(Given request 1):
Please decide whether each statement agrees with the Two Winters post. For each, answer yes or no and quote the words of the post that decide it.
(a) Noveller's Sarah Lipstate makes her soundscapes with one electric guitar and a rack of pedals.
(b) The radio show has two hours per week live on air.
(c) Jóhann Jóhannsson is described as a Danish composer.
(Given request 2):
Reproduce the Two Winters post word for word from "Two Winters - Instrumental" to "an extra platform.".

(Supplied text):
Two Winters - Instrumental Mix Jan 2016

Every week the radio show is a series of mixes, usually a sequence of mini-mixes, 3 or 4 song runs put together to fill an hour. Every now and again though, a bunch of music comes together on my radar, drawn from albums sent to me as well as my own listening habits. Over the last few months I’ve noticed an amount of striking and powerful instrumental music coming together in this orbit I call The Underground of Happiness. All of this has received an airing on the show at some point, but given that I only have 1 hour per week to play with live on air, I thought it would be good to give some of this music an extra platform.

Firstly, as you would expect, these are all instrumental pieces, which is to say they don’t contain vocals (although Polar Bear flirt with humming at one stage in ‘No more goodbyes’). In fact, most of these artists are what you would call either exclusively or largely instrumental artists. The cellist Julia Kent for example, exploring the outer reaches of her instrument brilliantly over the course of several albums now. Noveller’s Sarah Lipstate creates epic soundscapes using one electric guitar and a rack of pedals. Icelandic composer Jóhann Jóhannsson also springs to mind, someone renowned for majestic ambient instrumental works. (Funnily enough, one of the other tracks on his new album contains what sound like wordless vocal sounds. Come to think of it, I’d love to hear what he might do with an expressly “vocal” album.)

(Data extract):
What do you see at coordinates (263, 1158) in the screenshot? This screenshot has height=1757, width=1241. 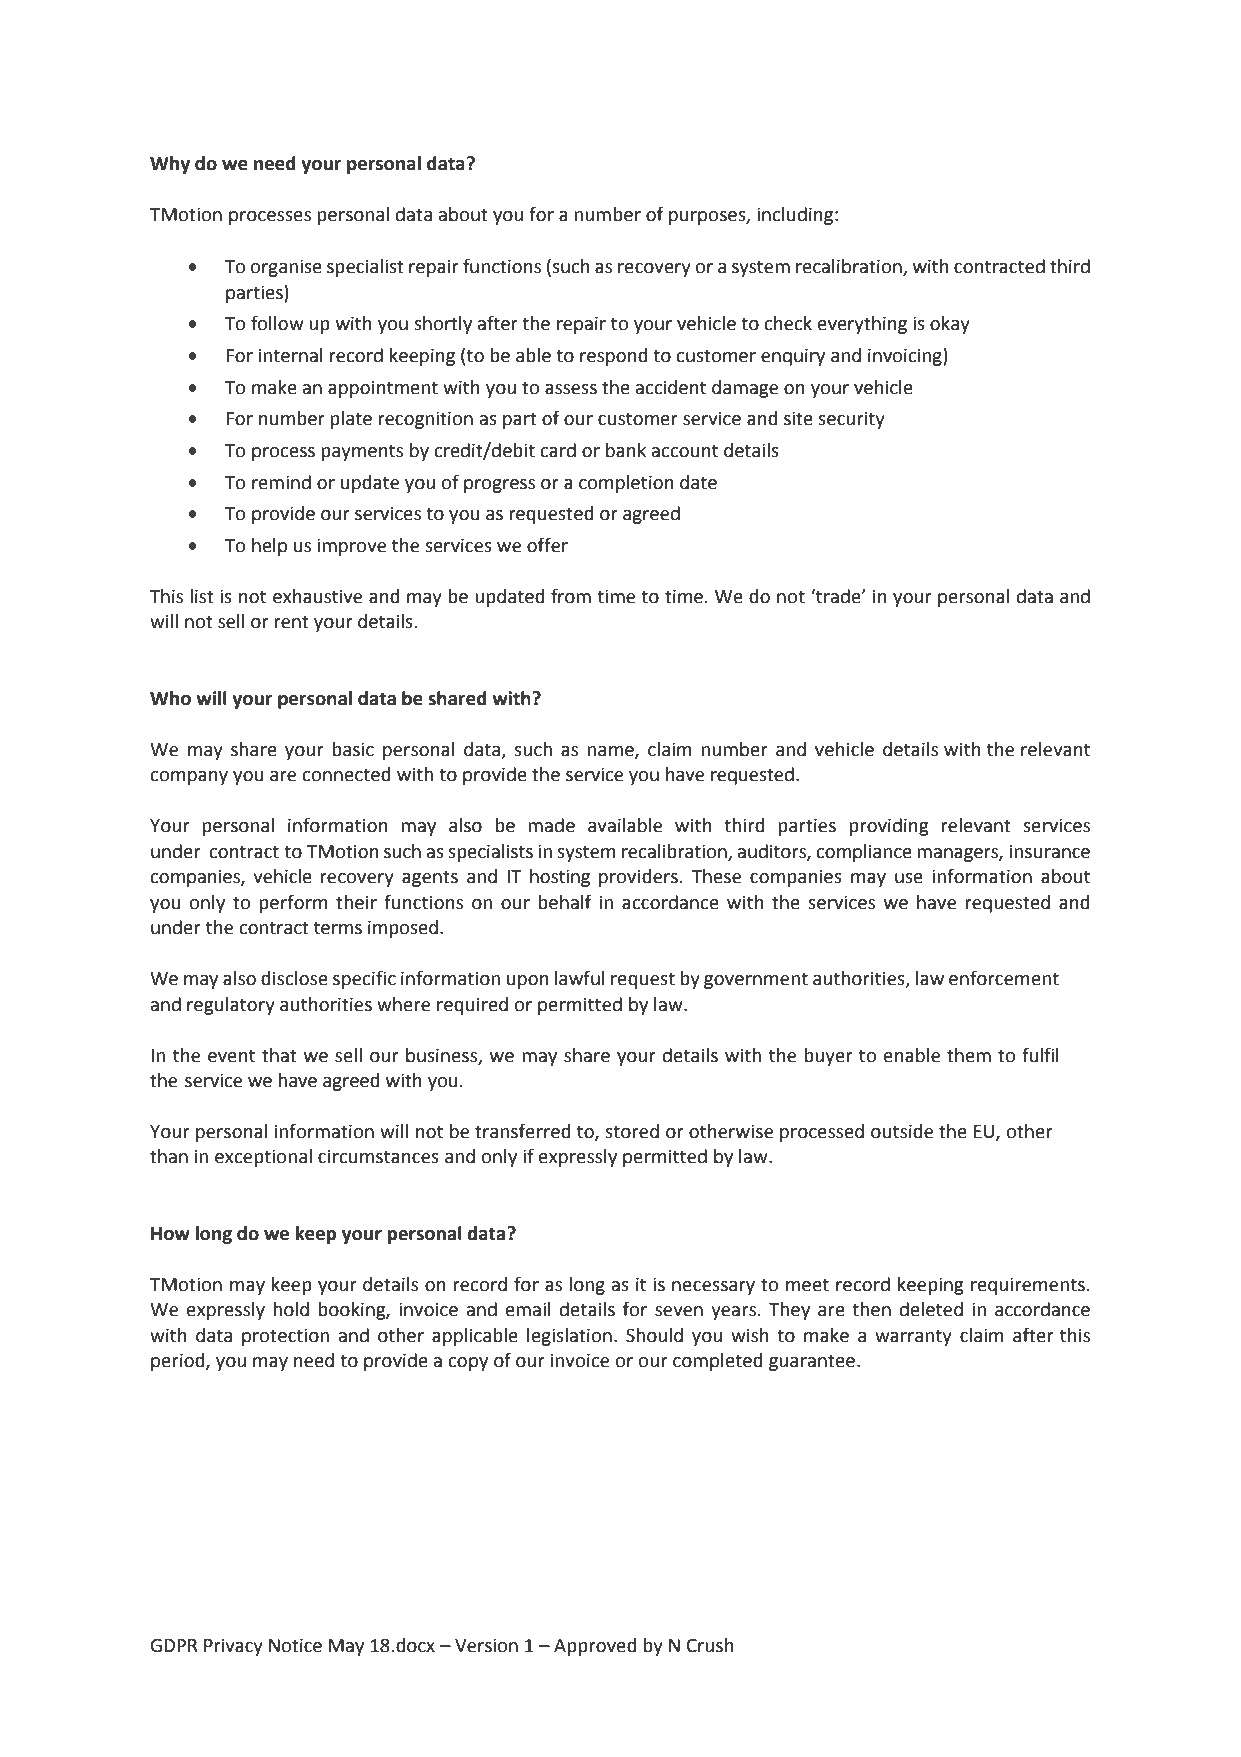 I see `exceptional` at bounding box center [263, 1158].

(Task solution 1):
(a) Yes: "Noveller’s Sarah Lipstate creates epic soundscapes using one electric guitar and a rack of pedals"
(b) No: "I only have 1 hour per week to play with live on air"
(c) No: "Icelandic composer Jóhann Jóhannsson"

(Task solution 2):
Two Winters - Instrumental Mix Jan 2016

Every week the radio show is a series of mixes, usually a sequence of mini-mixes, 3 or 4 song runs put together to fill an hour. Every now and again though, a bunch of music comes together on my radar, drawn from albums sent to me as well as my own listening habits. Over the last few months I’ve noticed an amount of striking and powerful instrumental music coming together in this orbit I call The Underground of Happiness. All of this has received an airing on the show at some point, but given that I only have 1 hour per week to play with live on air, I thought it would be good to give some of this music an extra platform.